Vom ursprünglichen Disruptor-Ansatz ausgehend haben sich viele Insurtech-Startups mittlerweile als Transformationsbefähiger und Innovationsmotor für alteingesessene Versicherungsinstitute weiterentwickelt. Eine Analyse von Moreno Frigg und Thomas Ankenbrand von der Hochschule Luzern zeigt, dass etwas mehr als zwei Drittel (68,2 Prozent) der Insurtech-Unternehmen in der DACH-Region auf Technologien für Prozessdigitalisierung, Automatisierung und Robotics fokussieren und rund ein Viertel (25,7) sich im Bereich Analytics und Artificial Intelligence spezialisieren. Die übrigen Unternehmen nutzen entweder Distributed Ledger Technology (3,4) oder Internet of Things (2,7).

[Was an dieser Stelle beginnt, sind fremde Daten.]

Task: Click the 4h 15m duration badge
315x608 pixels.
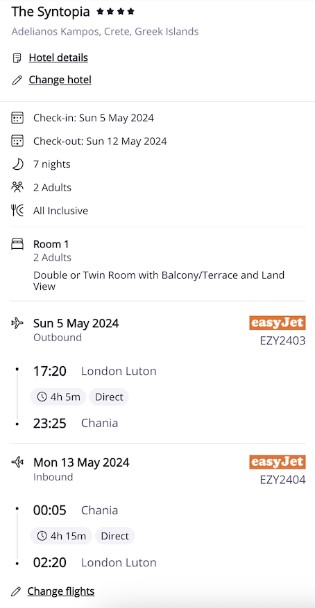Action: (61, 537)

Die Unterstützung durch Insurtechs im Rahmen der Transformations- und Innovationsagenda bei Versicherern ist nicht mehr wegzudenken. Im Rahmen der Studie von Capgemini über die deutsche Insurtech-Landschaft 2020 wurde festgestellt, dass nahezu 85 Prozent der Insurtechs auf Kooperationen mit Versicherungen setzen. 

Aufregende Zeiten

Investoren im Insurtech-Umfeld steht eine aufregende Zeit bevor. Weil sich zwei Drittel der Unternehmen noch immer in der Seed- und Startup-Phase befinden (Capgemini), ist davon auszugehen, dass eine Wachstumsfinanzierungs- und/oder Konsolidierungswelle ansteht. Durch die solide und frühzeitige Unterstützung durch Investoren sowohl aus dem Corporate- als auch VC/PE-Umfeld sind diese jungen Unternehmen auch zu äusserst aufregenden Arbeitgebern für Top-Fachkräfte geworden. 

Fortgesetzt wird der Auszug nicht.